> _ASSIGNMENT_:
Your answer must be the exact lines below, starting with the line with "Instruction: Open Grok" and going on through the line with "Task: Click the display name Ch Fawad Hussain", both included, with no pictures.

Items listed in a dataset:
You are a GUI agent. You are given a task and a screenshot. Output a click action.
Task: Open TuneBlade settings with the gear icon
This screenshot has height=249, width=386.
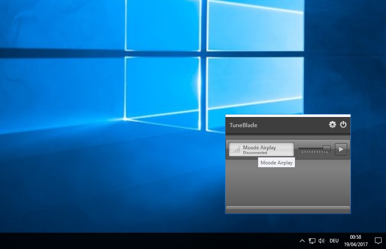332,125
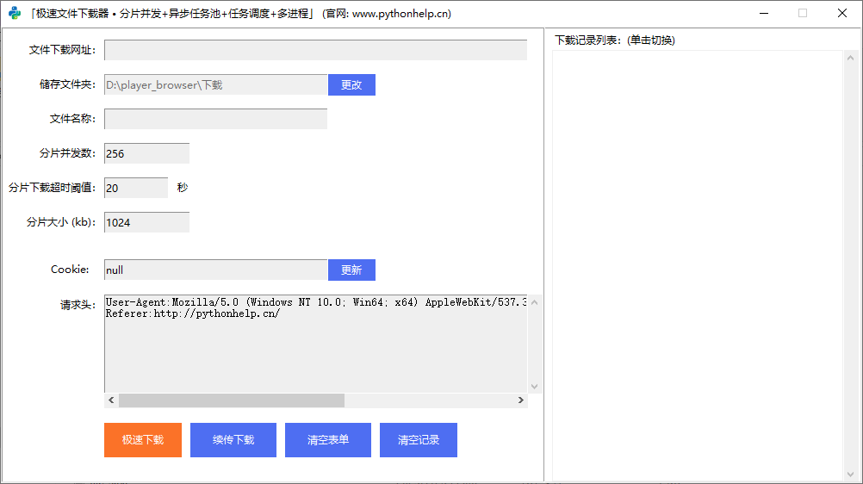The image size is (863, 484).
Task: Click the Python app icon in title bar
Action: pos(15,13)
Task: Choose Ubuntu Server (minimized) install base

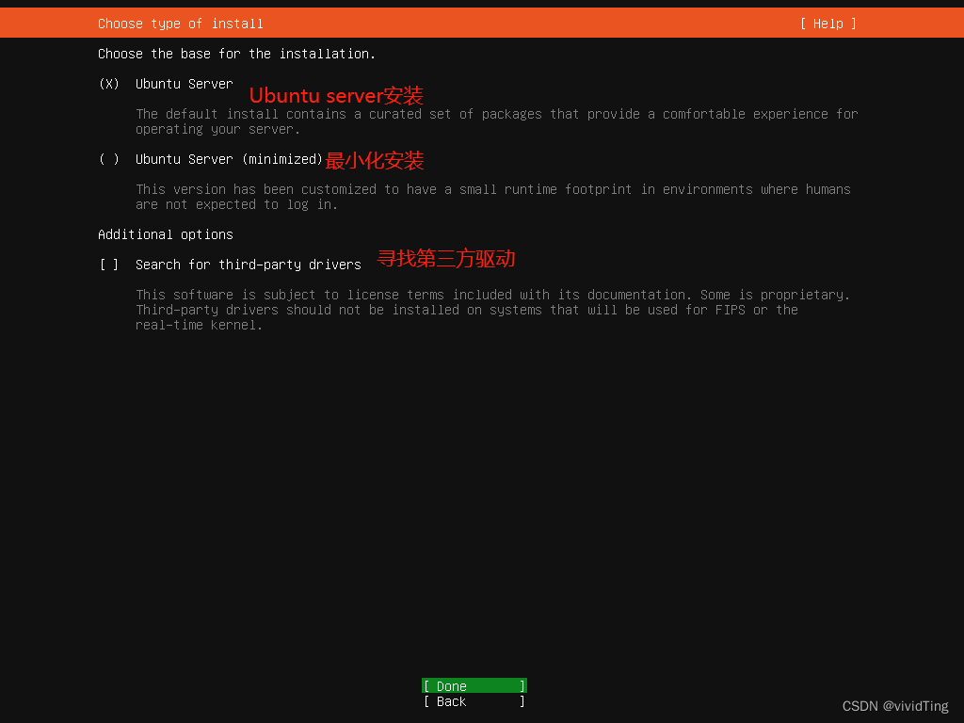Action: pos(108,158)
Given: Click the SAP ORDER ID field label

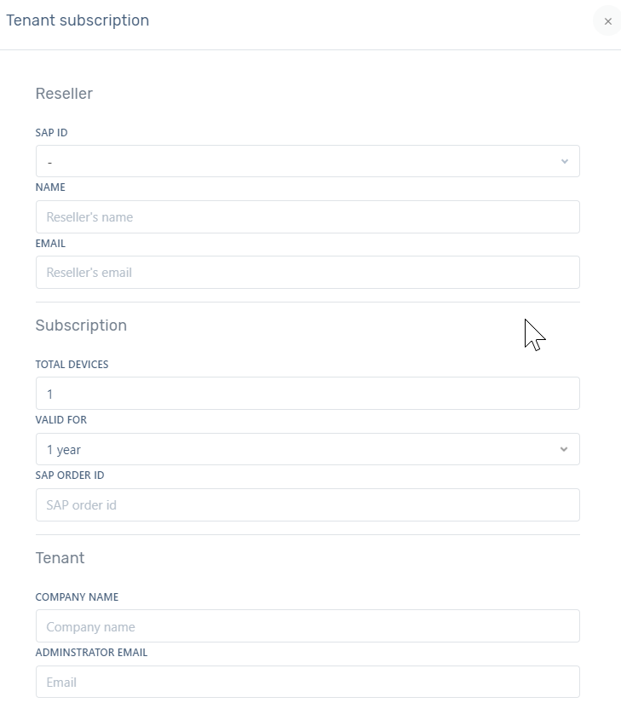Looking at the screenshot, I should click(70, 475).
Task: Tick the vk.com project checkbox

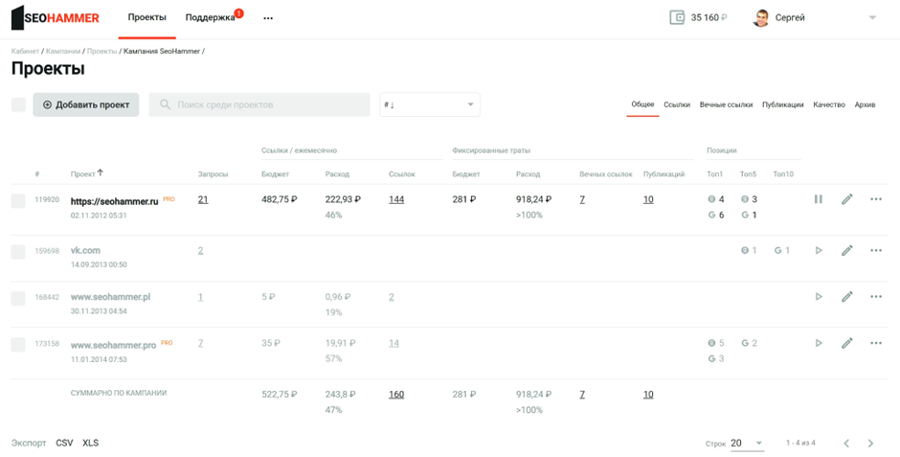Action: pos(18,251)
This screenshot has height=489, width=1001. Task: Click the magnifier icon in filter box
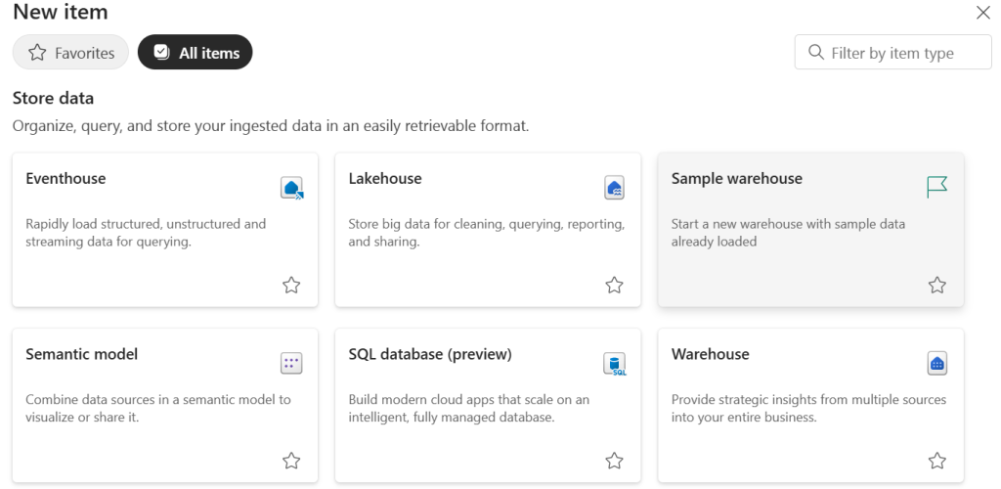[x=815, y=53]
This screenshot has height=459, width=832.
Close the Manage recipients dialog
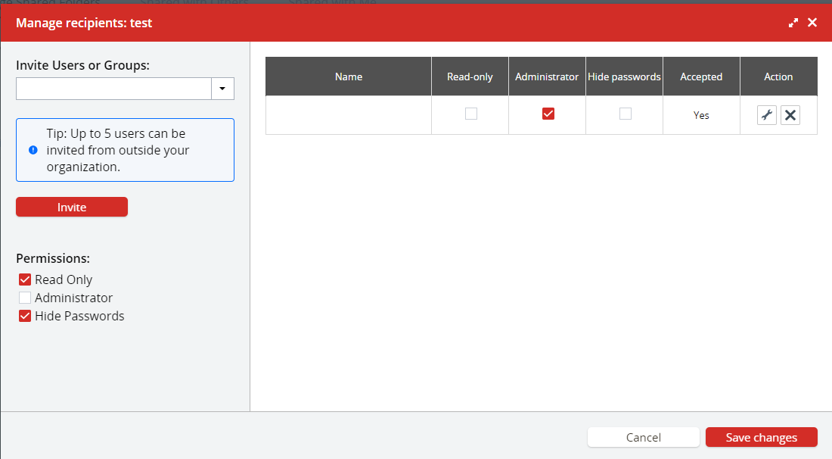point(812,23)
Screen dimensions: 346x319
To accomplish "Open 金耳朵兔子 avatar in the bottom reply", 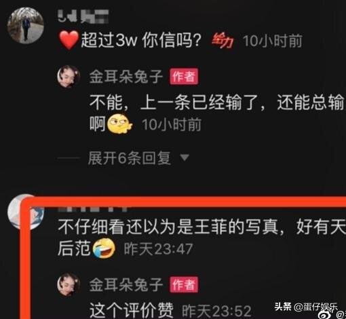I will point(69,284).
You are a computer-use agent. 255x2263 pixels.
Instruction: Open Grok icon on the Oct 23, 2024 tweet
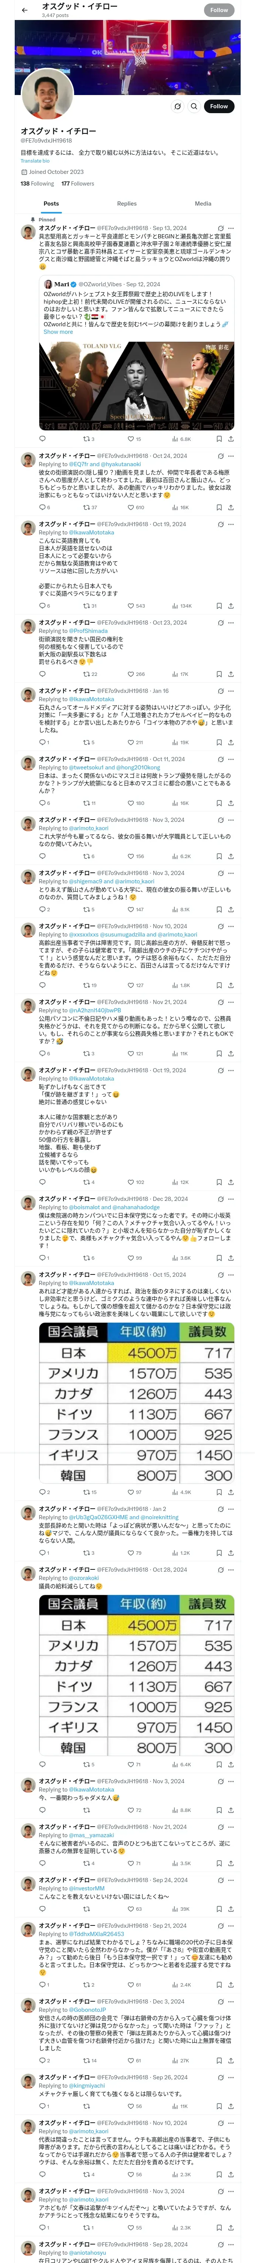coord(221,623)
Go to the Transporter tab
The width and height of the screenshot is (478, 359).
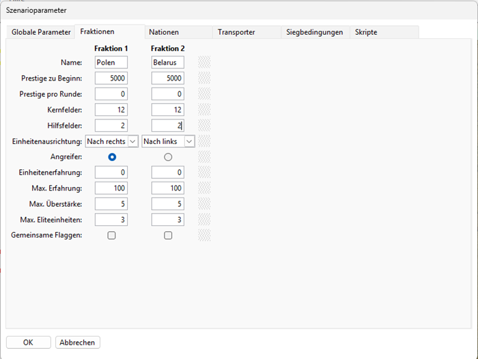[236, 32]
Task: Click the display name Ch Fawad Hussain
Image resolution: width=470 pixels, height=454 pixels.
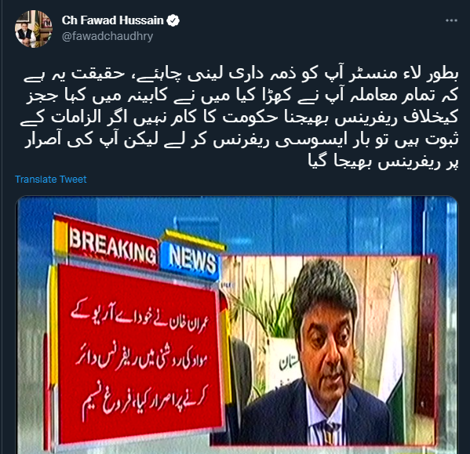Action: coord(113,20)
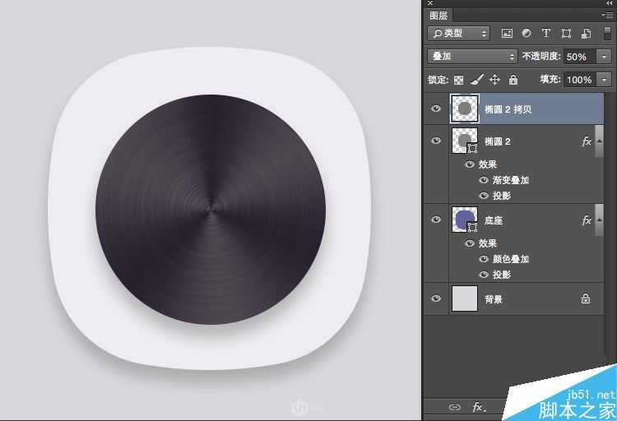The height and width of the screenshot is (421, 617).
Task: Toggle the layer filter on/off switch
Action: [x=607, y=34]
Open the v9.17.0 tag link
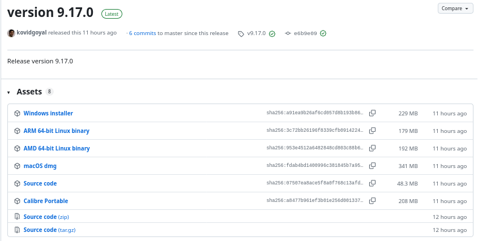The height and width of the screenshot is (241, 478). 256,33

> _ANSWER TO THE EXERCISE_:
Instruction: Open Grok icon on the Oct 23, 2024 tweet
coord(221,623)
Go to the Transporter tab
The width and height of the screenshot is (478, 359).
[236, 32]
Task: Click the display name Ch Fawad Hussain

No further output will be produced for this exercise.